“COOKIES EVERYWHERE”: LA PARANOIA DIGITAL DE ATRESMEDIA Y SU EJÉRCITO DE GALLETAS ESPÍA
Por fin nos enteramos de lo que realmente está pasando cuando visitamos la web de Atresmedia: básicamente, nos están espiando como si fuéramos personajes de una película de James Bond, pero con menos glamour y más publicidad de detergentes.
En un comunicado que pretende ser transparente pero parece escrito por un abogado con sobredosis de Red Bull, el grupo mediático nos informa que ellos y sus “socios” (eufemismo de “cualquiera que pague lo suficiente”) están metiendo la mano en nuestras cookies como un niño glotón en un tarro de galletas.
Según explican, con un lenguaje tan sencillo como las instrucciones para montar un reactor nuclear, estas tecnologías les permiten “personalizar la publicidad”. O sea, que si buscaste “cómo dejar de ser calvo” a las tres de la mañana, prepárate para un tsunami de anuncios de champús milagrosos durante los próximos seis meses.
Pero eso no es todo.
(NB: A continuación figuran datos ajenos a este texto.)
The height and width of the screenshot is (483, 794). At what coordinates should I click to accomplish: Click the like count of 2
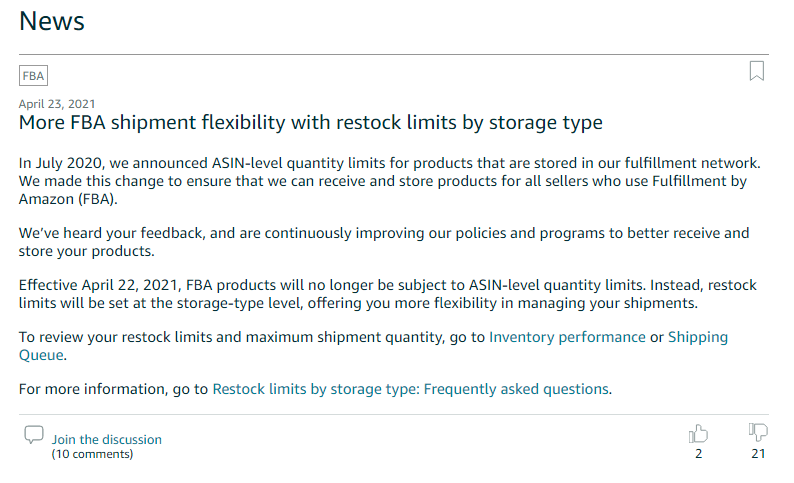(x=699, y=454)
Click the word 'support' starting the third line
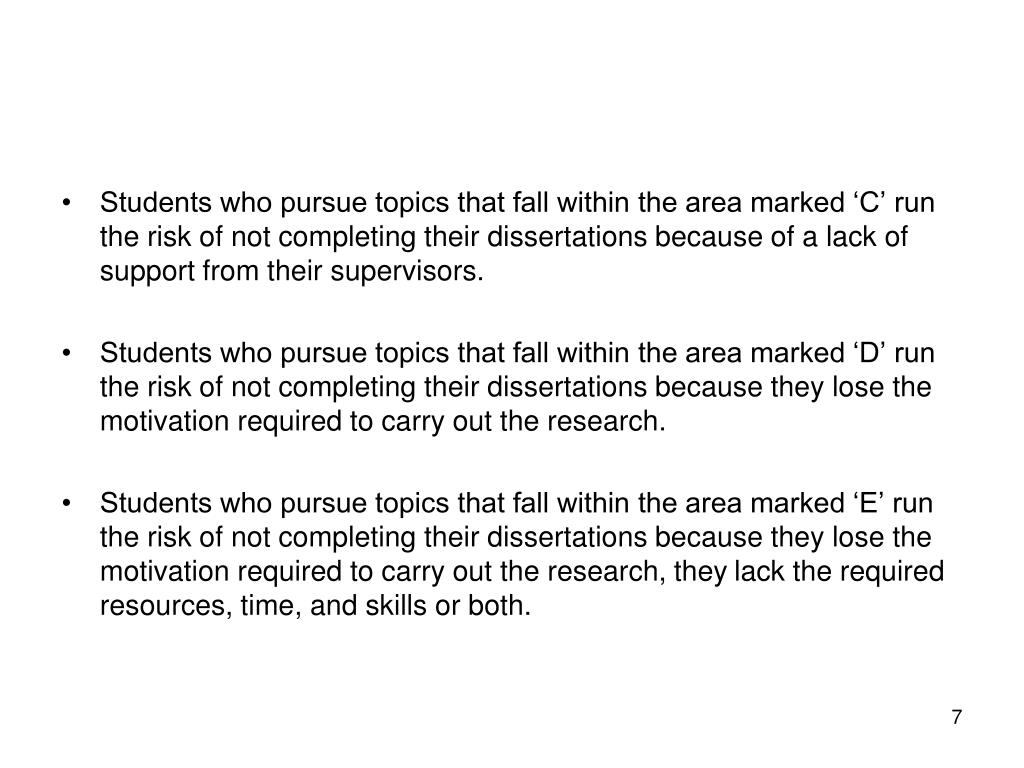This screenshot has width=1024, height=768. (x=147, y=272)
También confiesan que usan nuestra actividad para “crear o mejorar un perfil sobre ti”. Vamos, que saben más de nosotros que nuestra propia madre, pero en vez de prepararnos croquetas caseras, nos envían anuncios de croquetas congeladas.
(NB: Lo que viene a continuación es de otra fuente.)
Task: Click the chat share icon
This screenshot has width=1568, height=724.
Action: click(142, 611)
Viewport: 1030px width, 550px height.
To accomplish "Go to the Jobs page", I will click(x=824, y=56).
El texto sigue con perlas como “analizar activamente las características del dispositivo para su identificación”, que traducido al castellano significa: “sabemos qué móvil tienes, cuándo lo compraste y probablemente hasta el nombre de tu hamster”.
Y por si fuera poco, el Grupo Atresmedia quiere compartir nuestros perfiles entre todas sus empresas. Imagina a Wyoming, a Pablo Motos y a Broncano sentados en una sala oscura analizando tus hábitos de navegación mientras se ríen de tus búsquedas más vergonzosas.
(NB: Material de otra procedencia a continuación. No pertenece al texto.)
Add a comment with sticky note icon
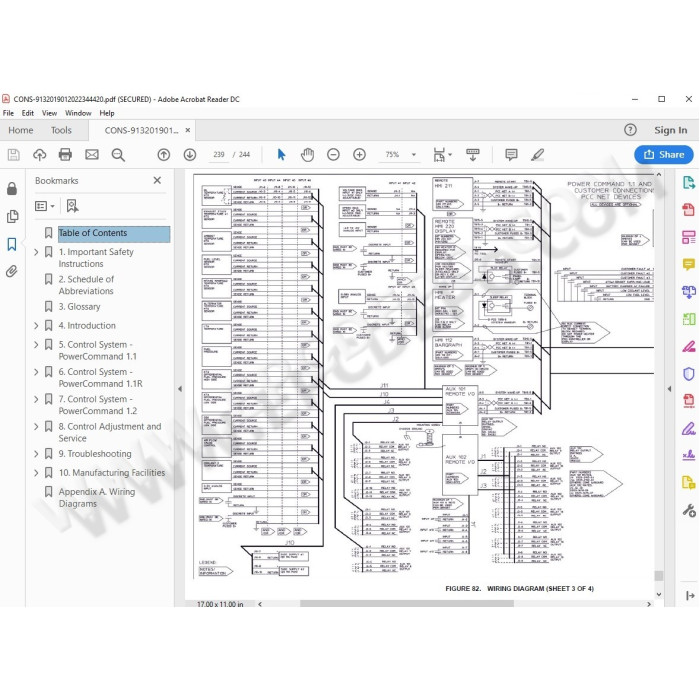700x700 pixels. [x=511, y=154]
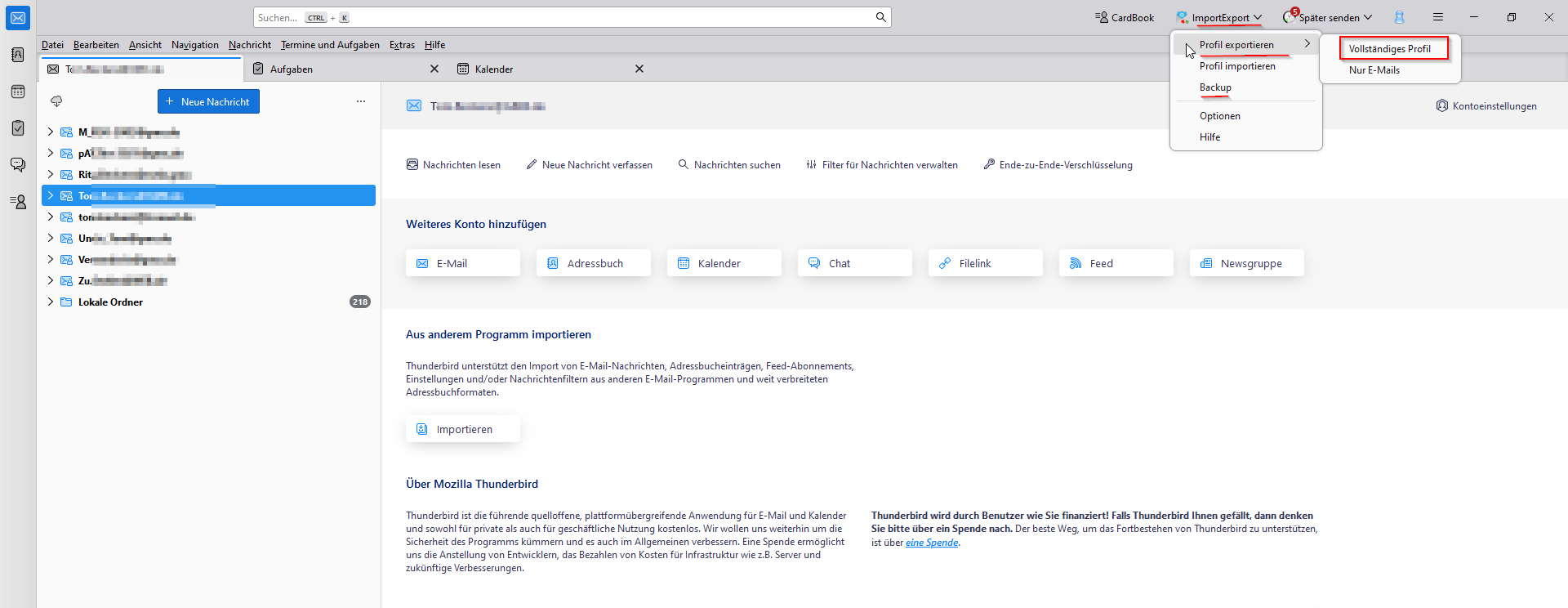This screenshot has width=1568, height=608.
Task: Click the Neue Nachricht button
Action: [208, 101]
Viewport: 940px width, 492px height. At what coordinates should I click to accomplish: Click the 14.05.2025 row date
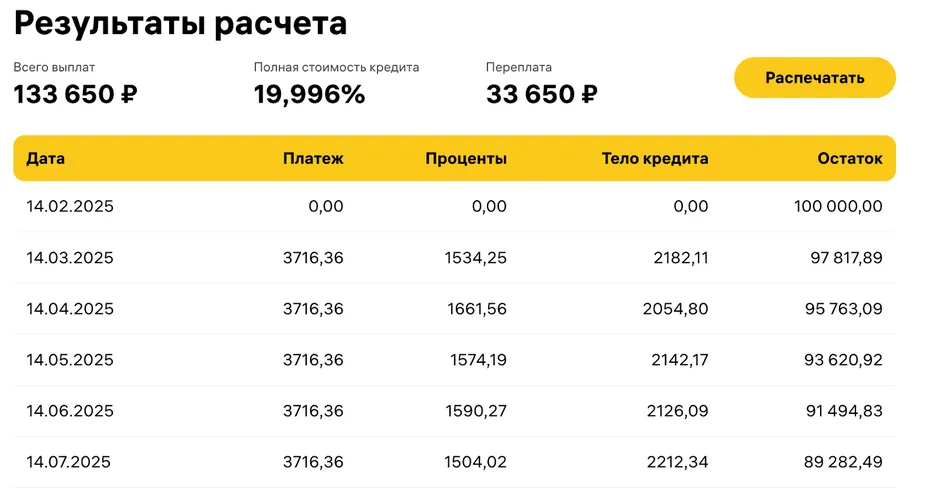[70, 360]
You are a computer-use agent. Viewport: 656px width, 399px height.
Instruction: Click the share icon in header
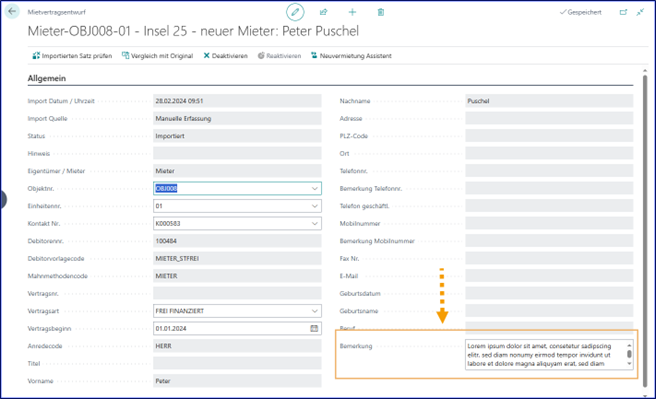click(x=323, y=12)
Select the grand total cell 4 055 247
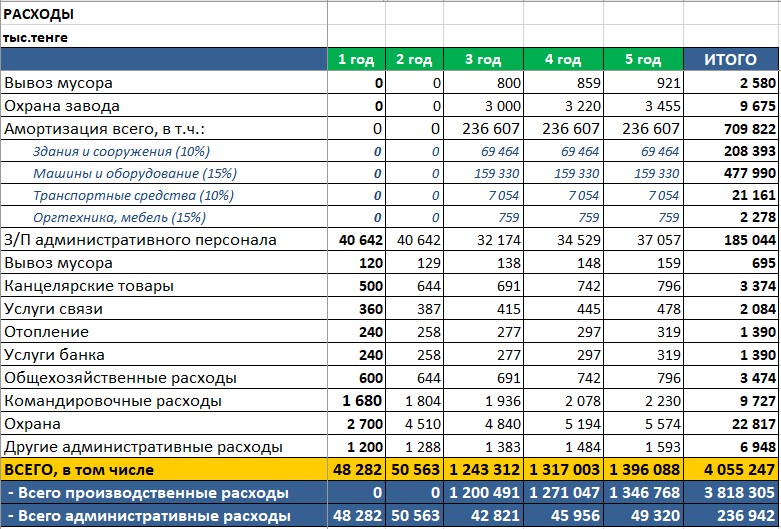The height and width of the screenshot is (529, 781). point(737,470)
Lo mejor es el final: puedes “aceptar, rechazar o configurar” estas cookies. Como si alguien, en la historia de internet, hubiera entendido alguna vez cómo funciona esa dichosa configuración. Es como ofrecerte descifrar el código Da Vinci para poder ver un vídeo de gatitos.
En fin, queridos lectores, ¡bienvenidos al maravilloso mundo donde tu privacidad vale menos que un programa de sobremesa en agosto! Y recuerda: siempre puedes modificar tu elección en la “Configuración de privacidad”… si consigues encontrarla, claro.